Welcome back! Last week, we designed our heuristic algorithm for our A.I. players, and this week, we turn our attention to implementing it.
This is a very complicated algorithm with a large number of little pieces that can go wrong. Good code organization is always important, but it's especially important here. I recommend creating empty space in your existing code where you want your new code to go, and before you write any new C++, just start by writing comments describing how your code will execute at each step, according to your own thought processes and however it most makes sense to you.

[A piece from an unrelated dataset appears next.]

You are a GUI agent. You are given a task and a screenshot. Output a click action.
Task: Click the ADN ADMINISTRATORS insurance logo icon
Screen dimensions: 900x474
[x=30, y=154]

I also strongly recommend judicious use of version control. I'm using Perforce, but you can use SVN, Git, or whatever system you prefer. Just make sure you have a way to commit your code after each small change you make. This way, if something goes wrong, you can test your code at every step of implementation and get more targeted information about where something went wrong. This practice has saved me from headaches many times, and I can't recommend it enough.
Once you've done all of this, you can get started writing your code. Since you've already designed the algorithm, commented it out, and set up version control, all you have to do is express those comments in C++, and commit and test after each step. It's simple.
Once you've got players visibly claiming routes they want, pat yourself on the back and be happy with what you've done. This is no small feat, and it'll be a very impressive piece of work to show off to people.
With the rest of this week, I recommend you start thinking about small tweaks you can make to improve your algorithm. For example, in my algorithm, I discovered that players would sometimes unexpectedly have lower scores than normal. This was because they would, at the last turn of the game, draw more destination tickets, even though there was no possible way to complete them with future turns. This should be disallowed. For that matter, drawing more train car cards on the last turn should also be disallowed: why would you draw cards if you know you'll never get a chance to use them? Except in very unusual circumstances, the only thing a player should be doing on their last turn is claiming a route to try and increase their score.
Another flaw is the following: you should not allow players to draw destination tickets if the game is too close to ending. We already established that this definitely shouldn't be done on the last turn, but drawing destination tickets slightly before that is still very risky. You might get stuck with a lengthy path to claim that you might not have time to get. I recommend, for the heuristic of a DrawDestinationTicketsTurn, that you return a minimum heuristic value if any player has fewer than 20 train pieces left.